User-Centric Object Navigation: A Benchmark with Integrated User Habits for Personalized Embodied Object Search
In the evolving field of robotics, the challenge of Object Navigation (ON) in household environments has attracted significant interest. Existing ON benchmarks typically place objects in locations guided by general scene priors, without accounting for the specific placement habits of individual users. This omission limits the adaptability of navigation agents in personalized household environments. To address this, we introduce User-centric Object Navigation (UcON), a new benchmark that incorporates user-specific object placement habits, referred to as user habits. This benchmark requires agents to leverage these user habits for more informed decision-making during navigation. UcON encompasses approximately 22,600 user habits across 489 object categories. UcON is, to our knowledge, the first benchmark that explicitly formalizes and evaluates habit-conditioned object navigation at scale and covers the widest range of target object categories. Additionally, we propose a habit retrieval module to extract and utilize habits related to target objects, enabling agents to infer their likely locations more effectively. Experimental results demonstrate that current SOTA methods exhibit substantial performance degradation under habit-driven object placement, while integrating user habits consistently improves success rates. Code is available at https://github.com/whcpumpkin/User-Centric-Object-Navigation.
💡 Research Summary
The paper introduces User‑centric Object Navigation (UcON), a novel benchmark that explicitly incorporates individual user habits into the object navigation (ON) problem. While existing ON benchmarks (e.g., Habitat‑Matterport3D, RoboTHOR, ProcTHOR) assume that objects follow generic scene priors—beds in bedrooms, sofas in living rooms—UcON acknowledges that personal placement habits can deviate significantly from these norms. To capture this, the authors generate a large‑scale User Habit Knowledge Base (UHKB) containing approximately 22,600 natural‑language habit statements covering 489 object categories. Each habit links an object to a spatial relation such as “place next to”, “place on top”, “place inside”, or “place under”. The habit statements and their associated placements are synthesized using GPT‑4, validated for physical plausibility in the Omnigibson simulator, and then used to re‑position objects in a “habit‑shaped scene”.
The task definition is straightforward: an agent starts at a random location, receives a target object category and access to the full UHKB, and must locate the object within 300 timesteps using a minimal action set (MoveAhead, RotateLeft/Right, LookUp/Down, Open, Done). Success is recorded when the agent calls Done while the target is visible within a 1‑meter distance threshold.
A central contribution is the Habit Retrieval Module (HRM). At each decision step, HRM extracts from the UHKB only those habits that are directly relevant to the current target object. These retrieved habits are formatted as prompts for a large language model (LLM), which then generates a high‑level navigation plan (e.g., “search near the kitchen table because the user reads the newspaper at breakfast”). Simultaneously, an object detector processes the current RGB‑D observation to provide concrete visual evidence.
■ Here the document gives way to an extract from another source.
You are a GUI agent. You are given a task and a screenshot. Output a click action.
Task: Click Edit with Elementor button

The LLM’s plan and detector output are fused to produce low‑level actions for the agent.
The authors evaluate several state‑of‑the‑art ON methods, including a PPO policy trained on Habitat, PixelNav (LLM‑guided pixel‑level navigation), and vision‑language models such as L3MVN. Experiments reveal two key findings. First, when objects are placed according to user habits rather than generic priors, all baseline methods experience a substantial drop in success rate (often >30 % absolute). This confirms that existing approaches rely heavily on scene‑level statistics and cannot generalize to personalized environments. Second, augmenting these methods with HRM‑derived habit information consistently improves performance. Success rates increase by 12‑18 % points, and the average number of steps to goal decreases markedly. Notably, even relatively small LLMs (7‑billion‑parameter models) achieve near‑state‑of‑the‑art results when combined with HRM, highlighting the efficiency of targeted habit retrieval.
Human validation was performed with 26 participants who judged the plausibility of a random sample of generated habits and placements; 98.5 % of habits were deemed feasible and 96.7 % of placements were judged consistent with the described habits, supporting the realism of the synthetic data.
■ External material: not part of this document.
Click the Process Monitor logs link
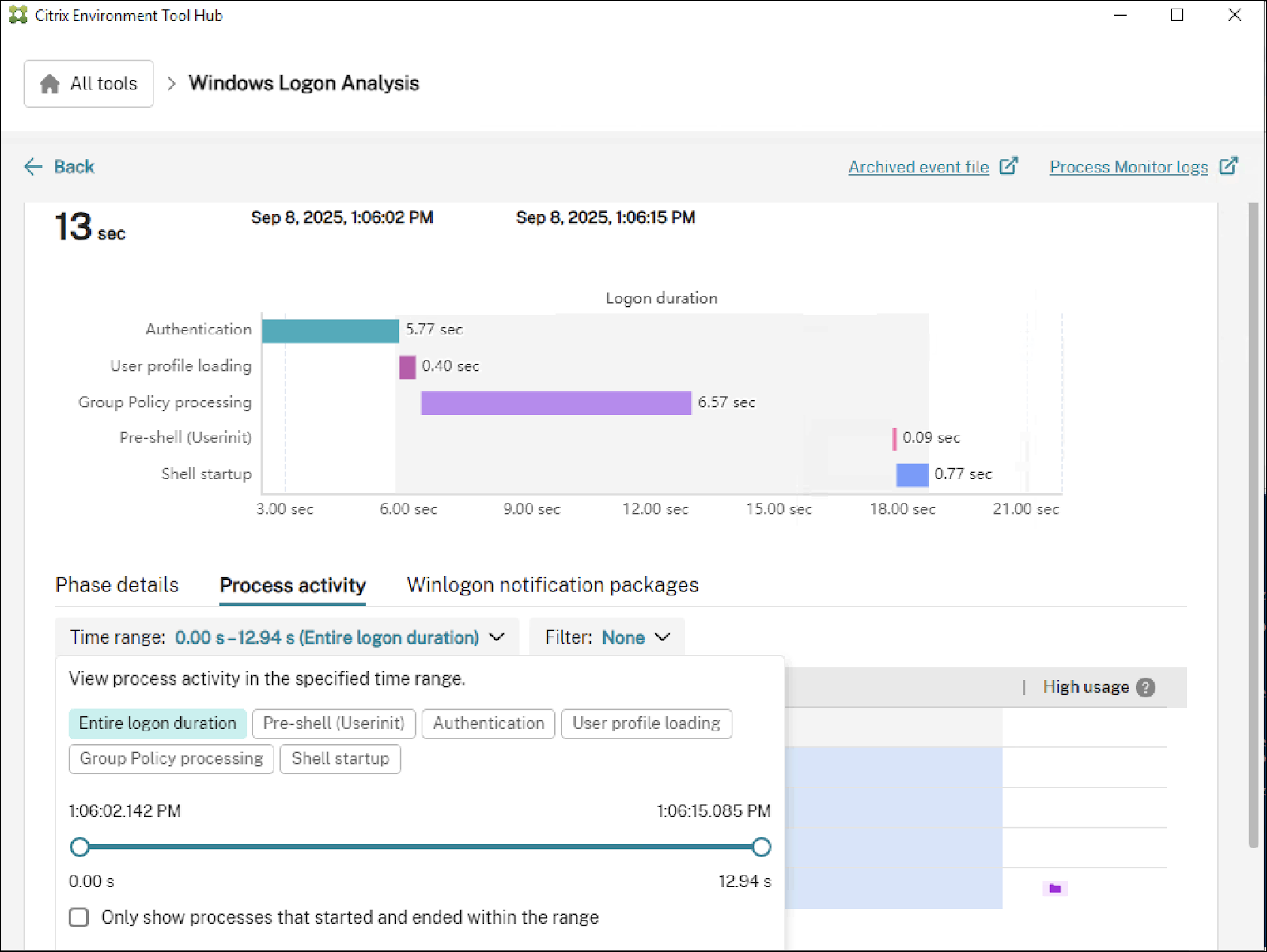1267x952 pixels. coord(1129,167)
The benchmark runs on the Omnigibson simulator, using 22 base scenes and dynamically re‑configuring them per episode. All processing is designed to run locally on consumer‑grade GPUs (RTX 3090/4090), addressing privacy concerns associated with cloud‑based services.
In summary, UcON establishes the first large‑scale, reproducible benchmark that evaluates an embodied agent’s ability to retrieve, filter, and exploit personalized habit knowledge for object search. It opens new research directions: (1) learning habits from long‑term interaction data, (2) resolving conflicting habits across multiple household members, and (3) integrating privacy‑preserving, on‑device reasoning for real‑world service robots. The provided codebase and dataset enable the community to explore these challenges and move toward truly user‑centric robotic assistants.